Pour revêtir à nouveau le maillot bordeaux et blanc, le troisième ligne international a accepté de diviser son salaire par deux. Un choix payant : il est aujourd’hui le joueur le plus utilisé par le staff bordelais.
Un retour voulu depuis le premier jour
Si son départ pour Paris en 2022 avait surpris, Cameron Woki a révélé qu’il avait toujours gardé Bordeaux dans un coin de sa tête :
« J’ai toujours su que mon histoire avec Bordeaux n’était pas terminée, parce que je n’ai jamais demandé à partir, cela n’a jamais été mon choix.

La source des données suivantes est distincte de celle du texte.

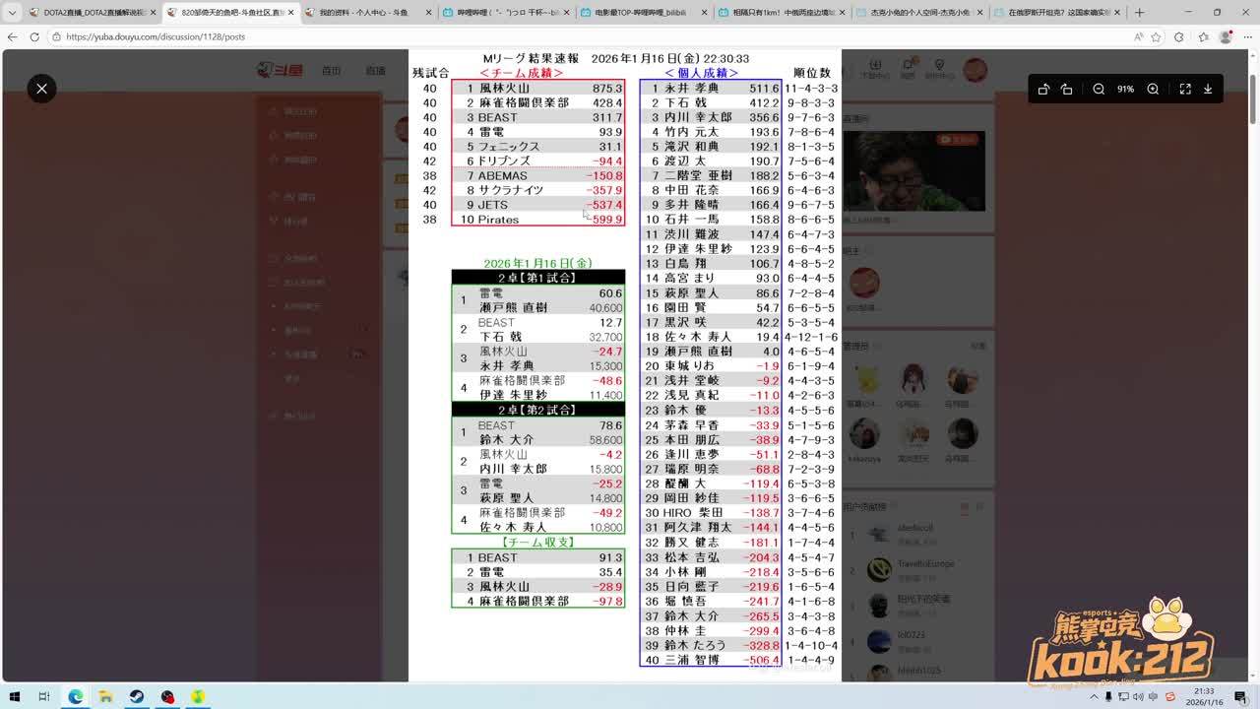
Task: Click the browser refresh button
Action: (x=34, y=36)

J’ai toujours exprimé mon envie de revenir à Bordeaux, dès ma première saison au Racing. Donc aujourd’hui, mon retour est une chance et un vœu exaucé. »
Un joueur plus mûr et plus bosseur
Loin de l’image du jeune talent qui se repose sur ses acquis, Woki est revenu transformé par son expérience parisienne. Il avoue avoir appris la rigueur sous les ordres de Stuart Lancaster :
« On ne peut plus aller sur un terrain comme ça, en détente, sans s’échauffer et ne faire jouer que le talent. Ça n’existe plus. C’est ce que je faisais beaucoup ici mais j’étais jeune, j’avais 18 ans, je n’avais qu’une envie, c’était de jouer. J’ai appris à mieux préparer mes matchs et surtout à travailler seul, ce que je ne faisais pas avant. Stuart m’a appris à être autonome sur ma préparation, sur mes entraînements. »
Ce changement d’attitude a également été remarqué en équipe de France par William Servat :
« Cameron a évolué dans sa façon de voir et d’appréhender les choses. […] Je pense que le fait de travailler avec Patrice Collazo au Racing a dû beaucoup l’aider. Son apport a été très positif. »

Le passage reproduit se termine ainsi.